Gluten: What Is It? How Does It Affect Your Health?

The subject of gluten has become more controversial in recent years due to related health concerns. Medical News Today reports that over 30% of Americans surveyed in a 2013 study said they make a concerted effort to eliminate gluten from their diet. Discussions about gluten typically arise when people start experiencing digestive distress.

What Is Gluten?

The Mayo Clinic defines gluten as a protein present in grains. Specifically, the gluten found in wheat, rye, and barley is linked to health problems. It is noteworthy that the gluten found in rice, corn, and quinoa does not typically cause problems and are often used as viable food substitutes.

Celiac Disease

Celiac disease represents the most serious disorder related to gluten intolerance. Medical News Today reports that an estimated 1% of the population suffers from this disease and that 80% of people diagnosed did not know they had it. Essentially, celiac disease is categorized as an autoimmune disorder that causes the immune system to react to gluten as a foreign invader by attacking the gluten and the gut’s lining.

Celiac disease is inherited. Physicians use blood tests to diagnose it. Some people don’t experience noticeable symptoms while others complain of severe diarrhea, constipation, fatigue, anemia, weight loss, skin rashes, headaches, bloating, and depression.
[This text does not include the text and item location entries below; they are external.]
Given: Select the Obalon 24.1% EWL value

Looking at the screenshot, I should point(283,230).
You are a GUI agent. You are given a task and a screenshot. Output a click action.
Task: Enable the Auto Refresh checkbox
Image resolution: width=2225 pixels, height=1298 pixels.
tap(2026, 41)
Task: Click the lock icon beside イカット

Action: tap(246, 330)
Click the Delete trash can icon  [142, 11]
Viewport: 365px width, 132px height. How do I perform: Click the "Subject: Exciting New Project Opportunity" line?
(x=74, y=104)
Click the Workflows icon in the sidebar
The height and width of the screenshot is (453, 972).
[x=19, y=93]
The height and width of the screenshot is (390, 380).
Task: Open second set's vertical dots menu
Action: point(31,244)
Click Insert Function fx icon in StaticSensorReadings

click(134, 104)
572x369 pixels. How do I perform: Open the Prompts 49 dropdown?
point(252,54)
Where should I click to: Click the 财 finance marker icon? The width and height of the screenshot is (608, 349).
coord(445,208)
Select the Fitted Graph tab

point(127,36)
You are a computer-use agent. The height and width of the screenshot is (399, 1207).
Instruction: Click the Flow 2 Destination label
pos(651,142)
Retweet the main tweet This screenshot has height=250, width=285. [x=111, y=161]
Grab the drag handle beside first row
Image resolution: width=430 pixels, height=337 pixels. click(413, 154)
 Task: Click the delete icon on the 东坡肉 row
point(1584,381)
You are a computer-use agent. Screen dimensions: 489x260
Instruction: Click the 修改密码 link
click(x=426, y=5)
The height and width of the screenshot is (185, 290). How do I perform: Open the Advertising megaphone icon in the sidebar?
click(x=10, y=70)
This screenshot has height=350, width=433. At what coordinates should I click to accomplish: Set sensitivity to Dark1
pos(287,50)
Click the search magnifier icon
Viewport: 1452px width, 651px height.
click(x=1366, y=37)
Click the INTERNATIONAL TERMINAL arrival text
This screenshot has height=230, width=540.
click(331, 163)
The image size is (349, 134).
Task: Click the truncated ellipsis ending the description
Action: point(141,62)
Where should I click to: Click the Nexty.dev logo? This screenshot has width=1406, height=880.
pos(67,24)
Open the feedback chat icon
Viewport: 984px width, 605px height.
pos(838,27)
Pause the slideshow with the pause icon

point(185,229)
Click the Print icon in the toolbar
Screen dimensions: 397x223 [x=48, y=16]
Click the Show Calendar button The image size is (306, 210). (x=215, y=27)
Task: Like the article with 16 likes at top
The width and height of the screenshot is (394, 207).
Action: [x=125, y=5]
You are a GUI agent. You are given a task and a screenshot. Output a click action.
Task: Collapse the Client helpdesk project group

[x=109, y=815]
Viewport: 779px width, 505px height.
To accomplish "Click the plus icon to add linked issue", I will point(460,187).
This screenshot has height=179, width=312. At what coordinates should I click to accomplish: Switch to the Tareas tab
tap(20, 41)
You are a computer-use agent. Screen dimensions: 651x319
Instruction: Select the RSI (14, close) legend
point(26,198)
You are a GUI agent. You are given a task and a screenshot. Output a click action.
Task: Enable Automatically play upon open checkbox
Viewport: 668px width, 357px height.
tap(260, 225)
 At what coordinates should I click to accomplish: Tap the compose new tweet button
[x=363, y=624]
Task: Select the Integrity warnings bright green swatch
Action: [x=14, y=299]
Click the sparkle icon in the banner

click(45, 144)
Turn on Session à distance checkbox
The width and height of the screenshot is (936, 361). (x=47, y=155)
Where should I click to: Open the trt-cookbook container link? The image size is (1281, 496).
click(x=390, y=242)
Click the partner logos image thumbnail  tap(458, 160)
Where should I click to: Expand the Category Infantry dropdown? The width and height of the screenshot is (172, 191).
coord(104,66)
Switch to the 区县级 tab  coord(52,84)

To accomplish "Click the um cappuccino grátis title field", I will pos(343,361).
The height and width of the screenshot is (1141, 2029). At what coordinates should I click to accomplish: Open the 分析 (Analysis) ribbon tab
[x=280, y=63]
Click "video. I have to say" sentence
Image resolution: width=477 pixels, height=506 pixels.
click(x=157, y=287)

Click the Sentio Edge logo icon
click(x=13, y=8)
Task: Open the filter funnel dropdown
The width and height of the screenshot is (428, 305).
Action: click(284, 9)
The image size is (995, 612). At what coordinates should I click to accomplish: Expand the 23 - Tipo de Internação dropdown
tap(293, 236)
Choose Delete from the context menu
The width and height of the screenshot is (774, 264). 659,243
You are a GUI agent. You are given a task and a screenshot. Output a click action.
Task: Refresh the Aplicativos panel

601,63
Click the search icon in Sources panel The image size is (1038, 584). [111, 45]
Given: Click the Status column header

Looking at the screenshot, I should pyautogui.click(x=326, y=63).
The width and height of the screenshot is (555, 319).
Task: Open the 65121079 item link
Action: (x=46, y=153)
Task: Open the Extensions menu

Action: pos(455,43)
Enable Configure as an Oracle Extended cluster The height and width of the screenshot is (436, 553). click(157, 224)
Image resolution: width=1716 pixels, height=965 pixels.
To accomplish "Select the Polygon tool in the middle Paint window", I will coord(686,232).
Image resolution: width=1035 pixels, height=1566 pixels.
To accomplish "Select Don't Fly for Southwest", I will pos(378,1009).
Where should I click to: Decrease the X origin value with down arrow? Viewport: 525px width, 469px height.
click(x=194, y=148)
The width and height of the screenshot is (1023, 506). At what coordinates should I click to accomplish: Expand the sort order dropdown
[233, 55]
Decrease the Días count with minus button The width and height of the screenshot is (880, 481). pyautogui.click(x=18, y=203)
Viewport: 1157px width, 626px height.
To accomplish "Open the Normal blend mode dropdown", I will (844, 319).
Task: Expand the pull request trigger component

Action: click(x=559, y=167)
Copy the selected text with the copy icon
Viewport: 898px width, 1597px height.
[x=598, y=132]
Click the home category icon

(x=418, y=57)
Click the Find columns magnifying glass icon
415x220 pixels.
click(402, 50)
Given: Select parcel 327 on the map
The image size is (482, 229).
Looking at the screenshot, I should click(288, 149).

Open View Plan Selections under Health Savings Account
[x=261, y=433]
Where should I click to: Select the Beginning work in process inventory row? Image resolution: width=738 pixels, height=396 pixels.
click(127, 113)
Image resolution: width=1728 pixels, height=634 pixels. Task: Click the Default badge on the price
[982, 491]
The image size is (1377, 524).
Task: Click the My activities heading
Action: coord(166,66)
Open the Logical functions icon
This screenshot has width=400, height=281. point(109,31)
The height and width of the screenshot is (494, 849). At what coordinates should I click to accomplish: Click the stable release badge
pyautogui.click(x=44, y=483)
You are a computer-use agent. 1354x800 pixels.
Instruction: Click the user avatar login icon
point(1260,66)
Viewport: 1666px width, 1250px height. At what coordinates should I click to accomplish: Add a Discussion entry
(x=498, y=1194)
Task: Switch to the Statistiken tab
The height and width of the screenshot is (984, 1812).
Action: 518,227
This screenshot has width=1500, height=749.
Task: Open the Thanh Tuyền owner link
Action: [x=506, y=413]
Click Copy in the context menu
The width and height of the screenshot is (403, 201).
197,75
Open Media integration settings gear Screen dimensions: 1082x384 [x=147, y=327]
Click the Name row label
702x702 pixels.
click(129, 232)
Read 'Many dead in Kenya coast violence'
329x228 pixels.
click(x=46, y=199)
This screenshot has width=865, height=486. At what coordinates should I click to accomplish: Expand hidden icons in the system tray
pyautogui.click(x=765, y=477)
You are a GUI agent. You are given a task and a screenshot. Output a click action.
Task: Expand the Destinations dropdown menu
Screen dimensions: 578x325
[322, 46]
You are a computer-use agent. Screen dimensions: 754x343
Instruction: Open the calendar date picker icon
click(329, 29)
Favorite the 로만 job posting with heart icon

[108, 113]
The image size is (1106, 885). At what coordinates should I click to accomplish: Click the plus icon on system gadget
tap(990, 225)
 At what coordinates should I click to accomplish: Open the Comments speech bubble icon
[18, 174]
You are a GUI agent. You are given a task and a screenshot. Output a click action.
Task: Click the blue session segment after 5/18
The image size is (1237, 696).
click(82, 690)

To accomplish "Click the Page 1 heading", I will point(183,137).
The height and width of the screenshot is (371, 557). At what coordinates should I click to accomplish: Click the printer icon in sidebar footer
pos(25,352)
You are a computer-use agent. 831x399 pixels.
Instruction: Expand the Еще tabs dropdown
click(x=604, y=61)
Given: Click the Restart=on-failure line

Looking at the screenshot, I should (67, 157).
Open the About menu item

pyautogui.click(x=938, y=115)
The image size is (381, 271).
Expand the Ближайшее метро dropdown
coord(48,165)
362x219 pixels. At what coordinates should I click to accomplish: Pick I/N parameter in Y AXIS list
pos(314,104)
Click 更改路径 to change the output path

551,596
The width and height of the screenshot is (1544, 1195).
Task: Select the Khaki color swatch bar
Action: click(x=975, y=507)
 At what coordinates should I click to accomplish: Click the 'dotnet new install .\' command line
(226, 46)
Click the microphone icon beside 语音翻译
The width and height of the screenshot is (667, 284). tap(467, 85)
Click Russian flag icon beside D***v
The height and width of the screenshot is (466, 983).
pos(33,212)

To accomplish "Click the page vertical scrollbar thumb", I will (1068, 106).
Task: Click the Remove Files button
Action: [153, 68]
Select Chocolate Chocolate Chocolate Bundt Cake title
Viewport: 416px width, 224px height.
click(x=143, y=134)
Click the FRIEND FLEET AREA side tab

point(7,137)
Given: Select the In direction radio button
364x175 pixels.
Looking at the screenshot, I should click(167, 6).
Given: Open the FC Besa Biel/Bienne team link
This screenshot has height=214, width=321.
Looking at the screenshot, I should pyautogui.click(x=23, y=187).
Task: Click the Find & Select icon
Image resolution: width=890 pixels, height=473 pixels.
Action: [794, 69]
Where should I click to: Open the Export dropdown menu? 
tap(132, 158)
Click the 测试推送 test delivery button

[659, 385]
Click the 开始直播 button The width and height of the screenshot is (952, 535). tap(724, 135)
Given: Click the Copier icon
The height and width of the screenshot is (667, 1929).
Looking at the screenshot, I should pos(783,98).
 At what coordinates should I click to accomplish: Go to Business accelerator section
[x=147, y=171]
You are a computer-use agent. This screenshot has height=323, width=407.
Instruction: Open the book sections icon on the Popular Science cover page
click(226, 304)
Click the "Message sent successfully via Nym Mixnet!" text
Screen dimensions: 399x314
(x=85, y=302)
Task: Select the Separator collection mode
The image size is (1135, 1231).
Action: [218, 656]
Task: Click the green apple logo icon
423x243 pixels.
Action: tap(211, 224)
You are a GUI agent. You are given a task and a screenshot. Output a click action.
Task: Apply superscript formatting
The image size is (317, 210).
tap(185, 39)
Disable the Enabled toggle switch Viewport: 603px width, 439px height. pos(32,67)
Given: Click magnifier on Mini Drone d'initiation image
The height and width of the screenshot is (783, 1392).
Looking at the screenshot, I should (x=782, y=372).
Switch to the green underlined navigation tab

A gluten-free diet is mandatory for celiac patients. Fortunately, there is a thriving gluten-free grocery marketplace that makes it quite easy to substitute healthy options to replace favorite foods.

Wheat Allergy

Food allergies are a major problem for many people. While a wheat allergy is not technically the same as gluten intolerance, they are closely linked together. Since gluten and wheat are combined in many food products, many people suffering from wheat allergies avoid gluten altogether just to be on the safe side.

Barley and rye bread are two healthy alternatives for people with a wheat allergy. Many people with wheat allergies go gluten-free because it is the easiest way to avoid symptoms.

Non-celiac Gluten Sensitivity

While gluten does not bother most people, there are a large number of people that experience negative symptoms who don’t suffer from celiac disease. Medical News Today estimates that the percentage of people with a non-celiac sensitivity to gluten is in the range of 0.5 up to 13%.

This group of people tests negative for celiac disease but still experiences symptoms like stomach pain, bloating, fatigue, diarrhea, and depression. Once doctors rule out celiac disease and allergies, then people suffering from the symptoms mentioned above are often believed to be gluten sensitive.


A gluten-free diet is recommended for people struggling with celiac disease, wheat allergies, and gluten sensitivity. Eliminating bread, baked goods, and pasta from the diet is a good rule of thumb for limiting or avoiding gluten. Processed foods are also likely to contain gluten. There are many gluten-free products that can be substituted to ensure that people can still enjoy their favorite foods.